Ernest 8.0 does not yet use this sensory system to inform his behavior. Making bottom-up intrinsic motivation and distal sense work together will be one of our next challenges.

Monday, December 6, 2010

Java Ernest 7.2 in Vacuum

We put Ernest 7.2 back to the Vacuum environment to provide an example implementation of the Ernest Java class.

As we can see in this example video, the Java version is much faster than the Soar version. In fact, we had to slow the Java version down with timers to be able to see something.

This experiment uses the following settings:
- [move forward, succeed, 5] Ernest enjoys moving forward.
- [move forward, fail, -8] Ernest hates bumping walls.
- [turn left or right, succeed, 0] Ernest is indifferent of turning toward an empty square.
- [turn left or right, fail, -5] Ernest dislikes turning toward a wall.
- [touch, succeed, -1] Ernest slightly dislikes touching walls.
- [touch, fail, 0] Ernest is indifferent of touching empty squares.

Saturday, October 30, 2010

Java Ernest available

A Java version of Ernest is now available at http://code.google.com/p/e-ernest/. Many thanks to Mark Cohen for his contribution.

This version is fully available in read only. People willing to contribute to the project are very welcome. Please just contact me for full access.

Tuesday, September 21, 2010

The legend of Ernest 7.2

We are now working on moving Ernest to a 3D-rendering world, using Blender.

This preliminary video is intended as a legend to help interpret the Ernest 7.2's video shown in this older post.

The video shows Ernest's six primitive sensorymotor schemas, and illustrates the feedback that Ernest receives when enacting them in different situations:

- Touch ahead, to the right, and to the left. Touched squares flash yellow.
- Turn to the right or to the left.
- Move forward. When Ernest bumps into a wall, the wall flashes red.

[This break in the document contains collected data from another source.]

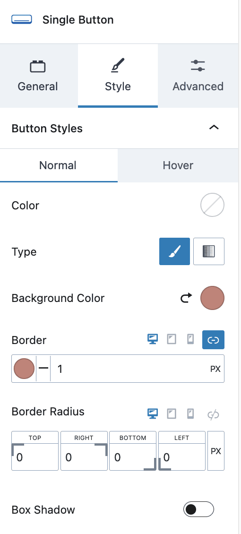This screenshot has height=534, width=241.
Task: Open the border line style selector
Action: pyautogui.click(x=43, y=369)
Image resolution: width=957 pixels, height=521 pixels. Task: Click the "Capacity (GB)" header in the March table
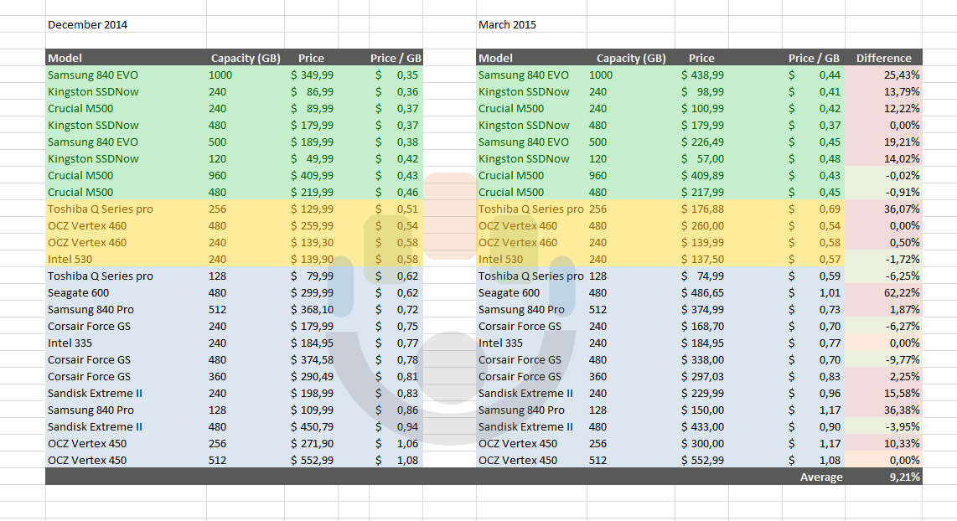pyautogui.click(x=631, y=58)
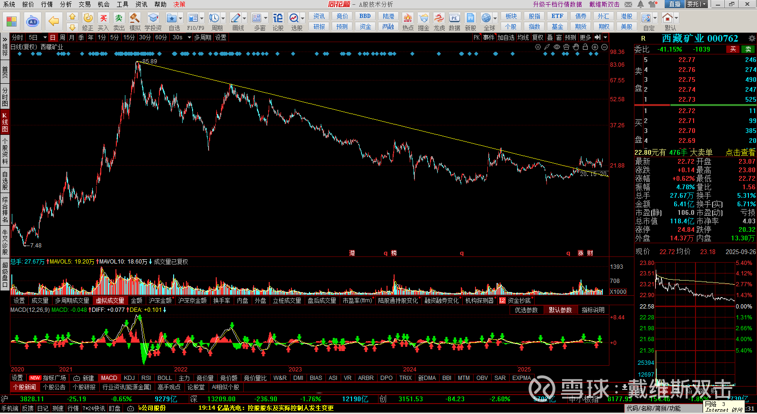This screenshot has height=414, width=757.
Task: Switch to the KDJ indicator tab
Action: coord(129,378)
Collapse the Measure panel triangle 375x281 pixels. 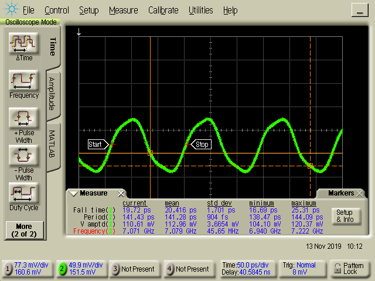73,194
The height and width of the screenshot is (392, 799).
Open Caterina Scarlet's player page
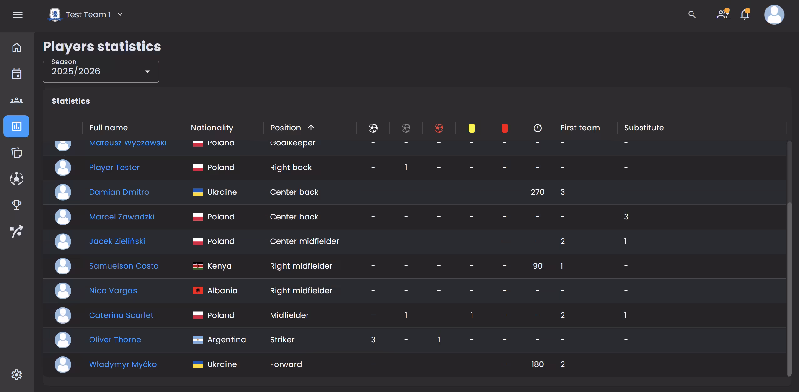pyautogui.click(x=121, y=315)
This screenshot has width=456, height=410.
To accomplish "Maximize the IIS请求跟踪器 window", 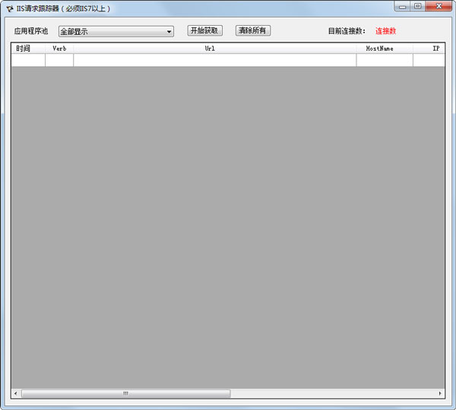I will 417,6.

Again, Ernest 7.2 has no visual perception of his environment. His only internal representation of his situation is that made through enacting sensorymotor schemas.

Friday, April 30, 2010

An Algorithm for Self-Motivated Hierarchical Sequence Learning

This six-page paper offers an overview of Ernest 7.2 algorithm and implementation:

Olivier L. Georgeon, Jonathan H. Morgan, Frank E. Ritter, (2010). An Algorithm for Self-Motivated Hierarchical Sequence Learning. Proceedings of the International Conference on Cognitive Modeling. Philadelphia, PA. ICCM-164, pp 73-78.